*** Block opens ***

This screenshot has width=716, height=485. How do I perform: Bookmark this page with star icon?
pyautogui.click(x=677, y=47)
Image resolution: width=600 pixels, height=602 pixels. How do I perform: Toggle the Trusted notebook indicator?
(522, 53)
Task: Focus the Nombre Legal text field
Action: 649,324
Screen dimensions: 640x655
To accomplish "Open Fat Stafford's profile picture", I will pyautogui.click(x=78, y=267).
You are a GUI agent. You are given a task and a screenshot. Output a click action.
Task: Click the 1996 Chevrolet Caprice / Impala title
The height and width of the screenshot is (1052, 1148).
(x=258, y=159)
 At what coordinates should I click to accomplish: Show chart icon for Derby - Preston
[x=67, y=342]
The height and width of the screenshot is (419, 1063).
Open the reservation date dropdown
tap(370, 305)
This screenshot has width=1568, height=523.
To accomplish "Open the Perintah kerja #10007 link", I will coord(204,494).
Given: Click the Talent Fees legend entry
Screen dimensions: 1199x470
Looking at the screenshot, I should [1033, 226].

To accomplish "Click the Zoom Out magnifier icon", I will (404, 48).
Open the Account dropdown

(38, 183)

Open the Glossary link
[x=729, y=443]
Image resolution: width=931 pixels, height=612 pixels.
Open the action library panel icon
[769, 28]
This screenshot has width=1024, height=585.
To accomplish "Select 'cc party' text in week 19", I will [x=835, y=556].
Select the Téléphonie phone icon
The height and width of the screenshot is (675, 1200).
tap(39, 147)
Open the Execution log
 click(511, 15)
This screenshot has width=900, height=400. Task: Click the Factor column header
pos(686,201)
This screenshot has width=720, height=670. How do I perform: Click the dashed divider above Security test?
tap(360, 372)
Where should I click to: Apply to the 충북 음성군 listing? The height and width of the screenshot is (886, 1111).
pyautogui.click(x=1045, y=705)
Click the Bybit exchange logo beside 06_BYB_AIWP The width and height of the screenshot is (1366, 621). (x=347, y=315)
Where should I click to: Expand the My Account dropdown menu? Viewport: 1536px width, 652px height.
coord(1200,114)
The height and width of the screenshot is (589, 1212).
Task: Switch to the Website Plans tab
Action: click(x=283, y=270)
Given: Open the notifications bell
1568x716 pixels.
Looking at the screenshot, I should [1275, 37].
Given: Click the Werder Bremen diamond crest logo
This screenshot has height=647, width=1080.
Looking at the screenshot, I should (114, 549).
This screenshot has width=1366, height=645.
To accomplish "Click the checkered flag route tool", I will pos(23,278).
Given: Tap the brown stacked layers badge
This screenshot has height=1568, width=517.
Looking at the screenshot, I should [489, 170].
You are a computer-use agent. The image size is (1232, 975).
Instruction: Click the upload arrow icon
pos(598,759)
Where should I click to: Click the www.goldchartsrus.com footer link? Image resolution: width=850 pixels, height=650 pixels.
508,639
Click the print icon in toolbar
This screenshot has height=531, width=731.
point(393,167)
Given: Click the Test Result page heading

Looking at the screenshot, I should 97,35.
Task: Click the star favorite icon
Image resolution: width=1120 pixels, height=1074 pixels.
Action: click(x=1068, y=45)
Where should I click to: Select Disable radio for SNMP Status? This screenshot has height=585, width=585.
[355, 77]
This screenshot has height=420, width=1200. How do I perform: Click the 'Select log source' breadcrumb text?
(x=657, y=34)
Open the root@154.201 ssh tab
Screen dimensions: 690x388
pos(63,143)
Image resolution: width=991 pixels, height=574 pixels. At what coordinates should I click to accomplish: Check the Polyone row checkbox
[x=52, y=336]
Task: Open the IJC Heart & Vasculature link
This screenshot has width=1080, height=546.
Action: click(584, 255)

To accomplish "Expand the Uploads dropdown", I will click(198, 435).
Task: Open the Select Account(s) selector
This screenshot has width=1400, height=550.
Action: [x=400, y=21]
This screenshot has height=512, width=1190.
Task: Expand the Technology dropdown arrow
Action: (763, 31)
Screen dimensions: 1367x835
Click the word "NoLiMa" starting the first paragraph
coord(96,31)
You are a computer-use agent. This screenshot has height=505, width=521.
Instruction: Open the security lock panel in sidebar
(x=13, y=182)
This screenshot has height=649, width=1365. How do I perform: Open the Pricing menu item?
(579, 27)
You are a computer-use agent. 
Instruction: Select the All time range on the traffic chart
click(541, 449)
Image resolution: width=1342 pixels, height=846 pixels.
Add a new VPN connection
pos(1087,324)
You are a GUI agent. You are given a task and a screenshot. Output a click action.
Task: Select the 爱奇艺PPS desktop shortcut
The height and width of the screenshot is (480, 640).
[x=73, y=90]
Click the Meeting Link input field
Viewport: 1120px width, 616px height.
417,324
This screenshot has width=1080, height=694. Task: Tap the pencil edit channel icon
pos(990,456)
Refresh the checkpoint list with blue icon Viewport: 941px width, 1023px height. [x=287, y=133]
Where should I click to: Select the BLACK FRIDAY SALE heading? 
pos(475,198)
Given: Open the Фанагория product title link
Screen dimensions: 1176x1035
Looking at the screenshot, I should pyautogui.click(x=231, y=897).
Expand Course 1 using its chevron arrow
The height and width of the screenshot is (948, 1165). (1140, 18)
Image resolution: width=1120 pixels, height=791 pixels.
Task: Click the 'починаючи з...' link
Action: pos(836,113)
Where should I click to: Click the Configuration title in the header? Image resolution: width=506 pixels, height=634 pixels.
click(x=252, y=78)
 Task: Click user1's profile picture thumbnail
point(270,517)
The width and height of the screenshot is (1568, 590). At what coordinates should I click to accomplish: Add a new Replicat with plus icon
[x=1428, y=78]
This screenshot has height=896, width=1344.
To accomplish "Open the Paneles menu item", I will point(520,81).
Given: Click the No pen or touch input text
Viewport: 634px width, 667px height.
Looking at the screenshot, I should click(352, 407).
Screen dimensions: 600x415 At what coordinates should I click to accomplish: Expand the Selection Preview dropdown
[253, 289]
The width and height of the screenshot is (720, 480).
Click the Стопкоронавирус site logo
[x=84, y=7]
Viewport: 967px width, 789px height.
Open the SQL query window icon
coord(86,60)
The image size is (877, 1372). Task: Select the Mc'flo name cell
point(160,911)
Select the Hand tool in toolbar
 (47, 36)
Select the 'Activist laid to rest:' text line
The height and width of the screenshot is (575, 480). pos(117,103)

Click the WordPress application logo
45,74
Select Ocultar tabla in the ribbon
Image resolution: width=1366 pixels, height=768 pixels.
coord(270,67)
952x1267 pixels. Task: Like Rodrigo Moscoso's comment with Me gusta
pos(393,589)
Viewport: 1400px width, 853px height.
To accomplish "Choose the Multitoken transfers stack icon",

*** Block closes ***

• Exercise prompt:
Every line of the material that includes the word "computer" needs to be copied.

• Response for this exercise:
You are a computer-use agent. The image size is (1232, 975).
You are a computer-use agent. This screenshot has height=505, width=521.
You are a computer-use agent. 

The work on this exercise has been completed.